I love a good scrambled tofu. It’s simple, easy to pack your veggies into, and a great source of plant-based protein. You can customize this recipe to your liking by packing it with as little or as many veggies as you’d like or keeping it as simple or complex as you’d like. You can do a simple salt and pepper version, or even add vegan sausage or vegan cheese to take it to another level!
- 1 medium-sized white onion, finely diced
- 2 cloves garlic, minced
- optional: few slices of vegan sausage, sliced
- optional: few mushrooms of choice (e.g. white button, chestnut, oyster), sliced
- optional: 1 medium-sized carrot, peeled & shredded
- optional: 1 bell pepper, deseeded & julienne-sliced
- optional: handful kale or spinach leaves, chopped
- optional: pitted (kalamata) olives
- optional: few tablespoons of unsweetened plant-based milk (I recommend soy or almond)*
- 500g tofu, crumbled to desired texture
- 4 tbsp. nutritional yeast
- 1 tsp. dried herb mix of choice (e.g.
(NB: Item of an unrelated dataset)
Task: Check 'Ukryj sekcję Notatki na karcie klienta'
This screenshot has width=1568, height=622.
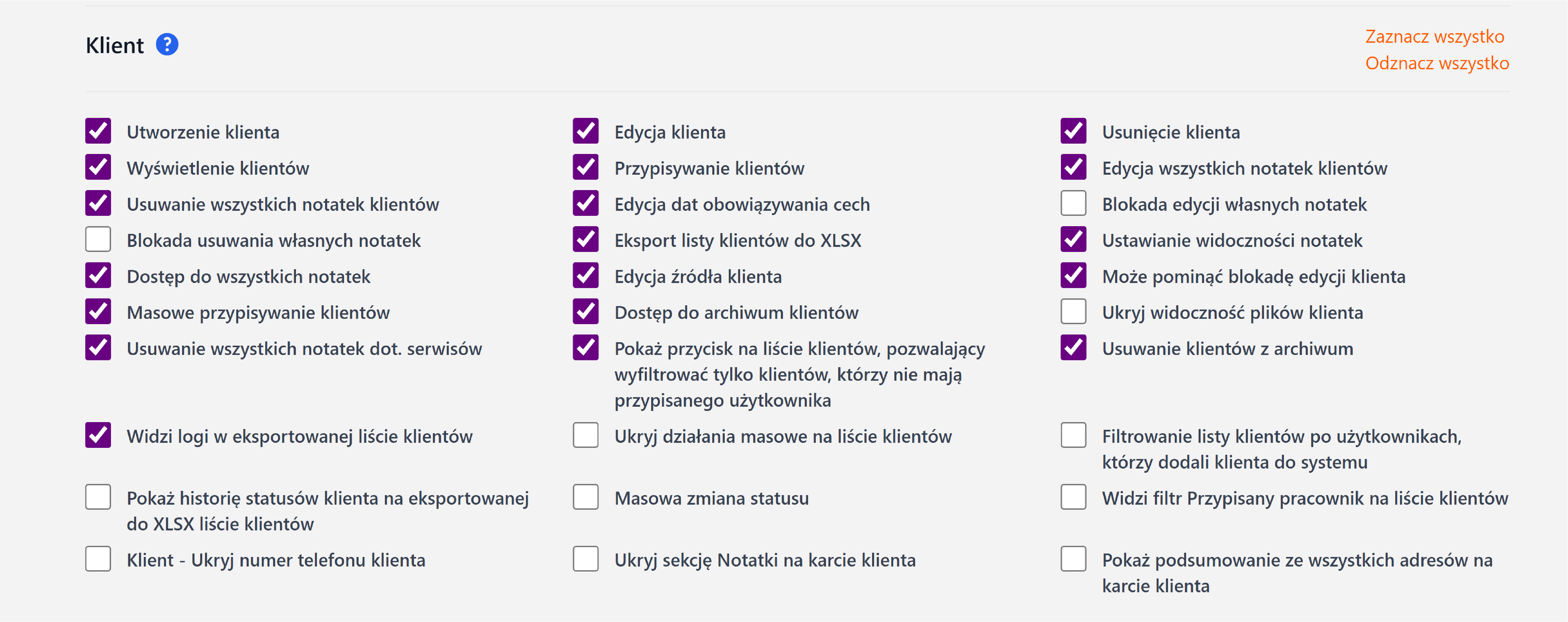Action: click(x=586, y=559)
Herbes de Provence or Italian seasoning)
- 1 tsp. cumin powder
- 1 tsp. paprika powder
- 1 tsp. turmeric powder
- 1 1/2 tsp. black salt (kala namak)
- 1/4 tsp. (freshly) ground black pepper
- 1 tbsp. lime or lemon juice
- few slices of bread (if gluten-free, use gluten-free bread), toasted
- optional: halved tomato, roasted
- optional: sliced avocado
- optional: fresh herbs of choice (basil leaves, coriander leaves, parsley leaves, etc.)
- optional: crushed red chili flakes
- optional: black or white sesame seeds
- optional: a few tablespoons of runny tahini
- In a medium-large non-stick pan, add some oil over medium-high heat. Add the onions with a small pinch of salt and cook over medium heat for a few minutes until they start to turn translucent.
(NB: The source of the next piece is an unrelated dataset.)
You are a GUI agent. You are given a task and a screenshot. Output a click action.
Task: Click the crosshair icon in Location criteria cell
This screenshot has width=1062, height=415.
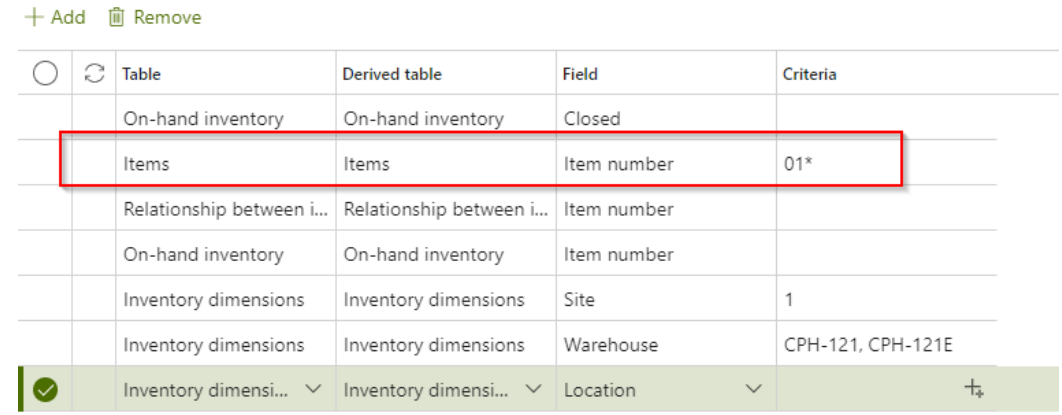pos(975,389)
- In the meanwhile, add the crumbled tofu into a medium-sized mixing bowl followed by the seasoning (nutritional yeast, dried herbs, cumin, paprika, turmeric, black salt, black pepper) and lime/lemon juice. Mix well to combine and set this bowl aside.
- Once the onions are translucent, add the garlic to the pan, and cook for another minute or two.
- If adding the optional vegan sausage, add so at this point, mix, and cook for a few minutes.
- Then add the optional vegetables of choice (mushrooms, carrot, bell pepper, and/or spinach/kale) with a few pinches of salt and cook until they have softened.
- Finally, add the seasoned tofu into the pan with the scramble base, and mix to combine. Cook on medium-low heat for a few minutes to activate the spices. Taste to see if the seasoning and texture are right. Adjust seasoning as necessary to desired taste. Some like their scramble on the more moist side and some on the dryer side. *To adjust the scramble to make it more moist, add a few tablespoons of the optional unsweetened plant-based milk OR water, and mix to combine. If you would like it on the dryer side, continue to cook off the moisture. Once ready, turn off heat. If using olives, add them into the scramble at this point and mix thoroughly.
- Serve warm on toast with optional ingredients like roasted tomato and/or avocado slices, and/or, red chili flakes, and/or sesame seeds. Another great option is to drizzle a few tablespoons of tahini over your scramble (trust me and thank me later).
• There is absolutely no need to press the tofu because the moisture contained within the tofu is needed here and will be cooked off. You can alternatively use silken tofu for this recipe if you prefer a more moist scramble.
• For a much simpler and quicker scramble, you can simply season the tofu with black salt (kala namak), pepper, and some turmeric (for color) and omit the veggies. This version is ready in just a couple of minutes and is perfect for using in a vegan English breakfast, for example, where its simplicity works best (as there are so many other components to the dish).
• To make a cheesy version of this scramble, you can add about a handful of vegan cheese shreds in the last step right before removing it from the heat so that it melts nicely into the dish.